Sirtuin proteins like SIRT1 play essential roles in metabolism, DNA repair, and aging processes and depend on the crucial bioenergetic molecule NAD+ to function. NAD+ levels can be boosted by supplementing different precursor molecules, such as nicotinamide mononucleotide (NMN), in mammals like rodents and possibly humans. Also, the levels of NAD+ in cells decline throughout the body, and most likely in kidney cells, with age in various species including humans, and whether age-associated kidney scarring can be mitigated by increasing NAD+ levels with NMN to activate SIRT1 has not been thoroughly explored.
To find out what effect the SIRT1 protein plays in kidney scarring, Huang and colleagues genetically eliminated SIRT1 function in mice and induced kidney scarring. They found that getting rid of SIRT1 aggravated kidney damage from the scarring. Their findings showed that a SIRT1 deficiency worsens kidney scarring and suggests that SIRT1 plays a protective role against kidney tissue scarring.

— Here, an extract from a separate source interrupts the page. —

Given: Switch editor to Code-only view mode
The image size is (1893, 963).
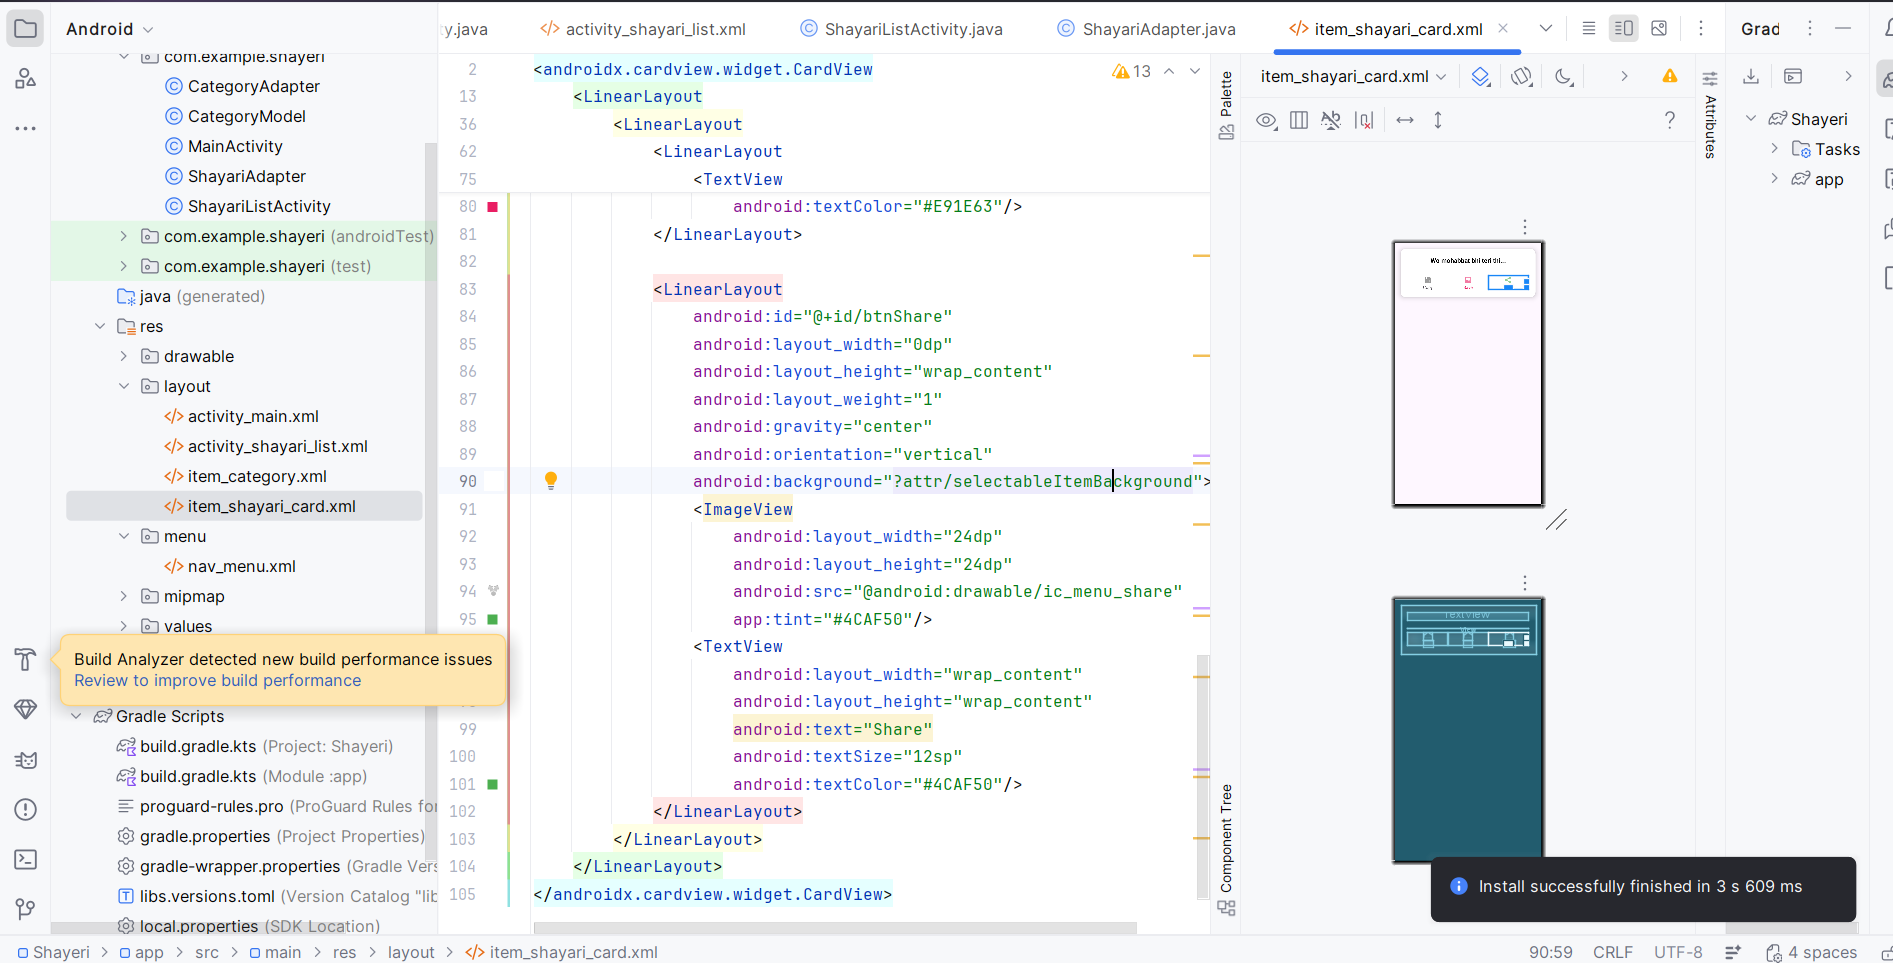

Huang and colleagues then shifted their focus to rat kidney cells to catch a closer glimpse of how SIRT1 is involved in preventing kidney fibrosis. When the research team chemically-induced kidney scarring, they found that the levels of the HIF-2α protein, which helps cells survive under low oxygen conditions, increased in kidney scarring. Interestingly, when they genetically deleted HIF-2α from mice and tried to induce kidney scarring, they saw a reduced level of kidney damage.
When the researchers added NMN to stimulate SIRT1 activity, they saw decreased HIF-2α levels, suggesting that SIRT1 represses HIF-2α protein activity. To support this, when Huang and colleagues added the SIRT1 suppressor sirtinol, they saw increased HIF-2α protein levels along with increased protein markers of scarring. These findings suggest that the kidney tissue-protective roles of SIRT1 come from HIF-2α protein suppression.
“Together, our data indicate that SIRT1 plays a protective role in renal damage and fibrosis, which is likely due to inhibition of HIF-2α,” said Huang and colleagues. They go on to propose that the SIRT1/HIF-2α axis may provide a new target for the treatment of renal fibrosis and chronic kidney disease.
Applying this pathway information may help to develop new therapeutic agents to prevent or slow the progression of age-related kidney scarring. It also suggests that increasing NAD+ levels with NMN to stimulate SIRT1 may already offer a means to slow kidney scarring. Determining whether NMN can slow kidney disease progression in humans as it does in rodents will require future clinical trials.